Task details -> Pick out each line in the listing below that contains the string "height" and copy those lines. Case matters.

Dataset rows ->
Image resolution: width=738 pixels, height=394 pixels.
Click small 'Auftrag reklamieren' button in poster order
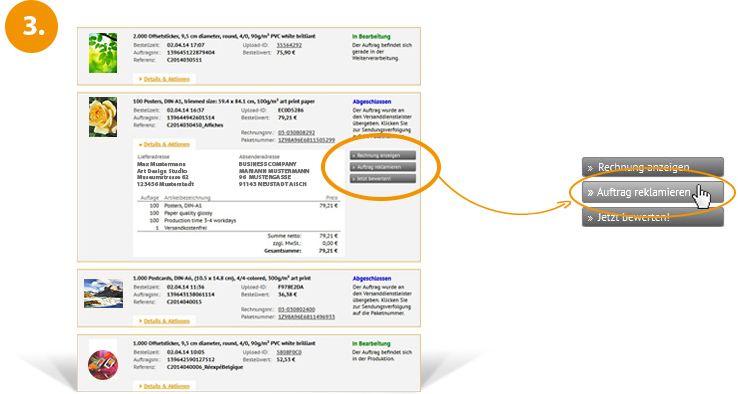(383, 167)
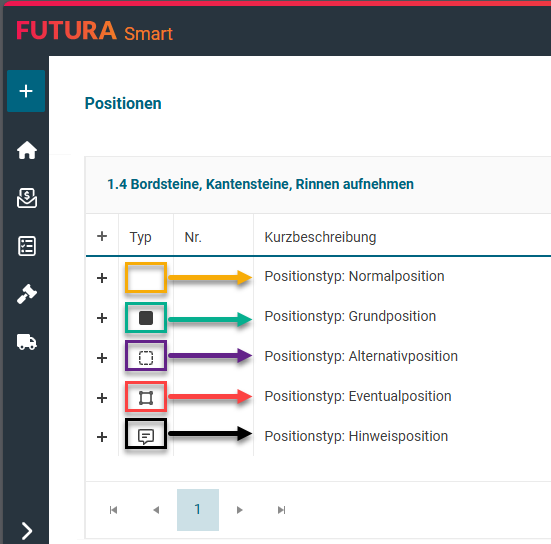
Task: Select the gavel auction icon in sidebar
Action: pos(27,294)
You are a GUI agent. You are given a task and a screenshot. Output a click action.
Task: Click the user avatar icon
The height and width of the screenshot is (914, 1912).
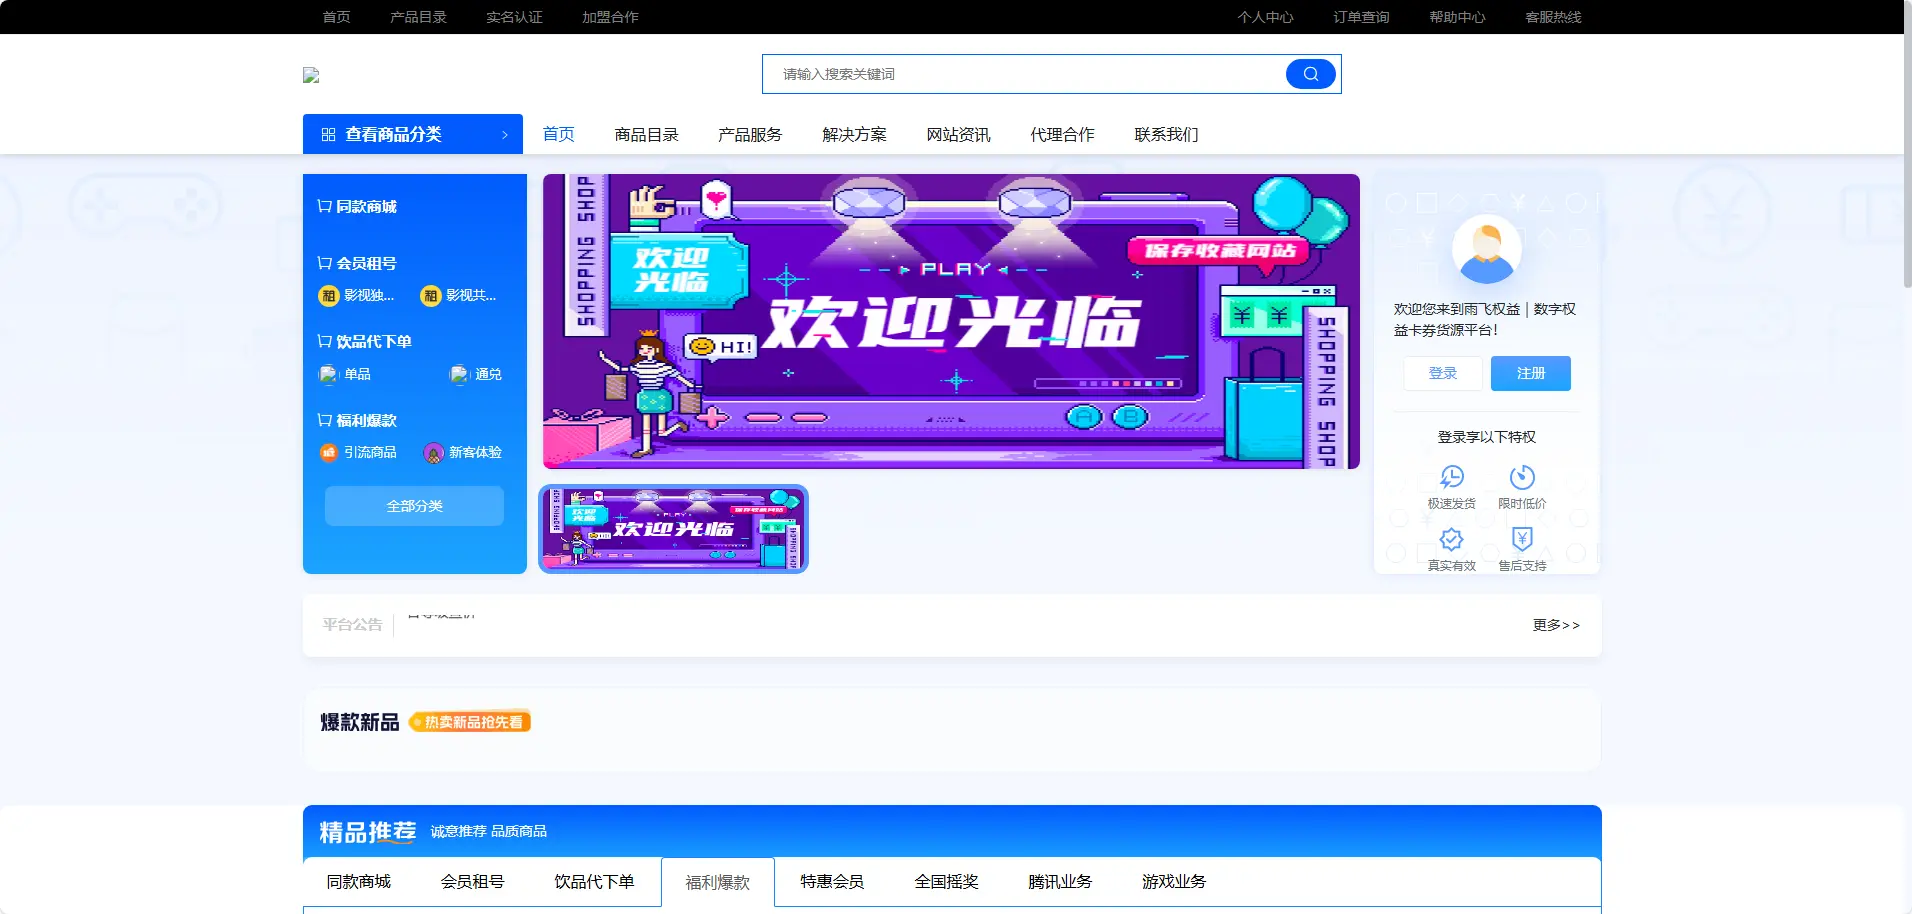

==

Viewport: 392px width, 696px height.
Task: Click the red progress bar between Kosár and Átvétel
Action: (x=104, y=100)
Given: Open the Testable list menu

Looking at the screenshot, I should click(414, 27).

Output below ->
Image resolution: width=738 pixels, height=394 pixels.
The height and width of the screenshot is (914, 1912).
Viewport: 392px width, 696px height.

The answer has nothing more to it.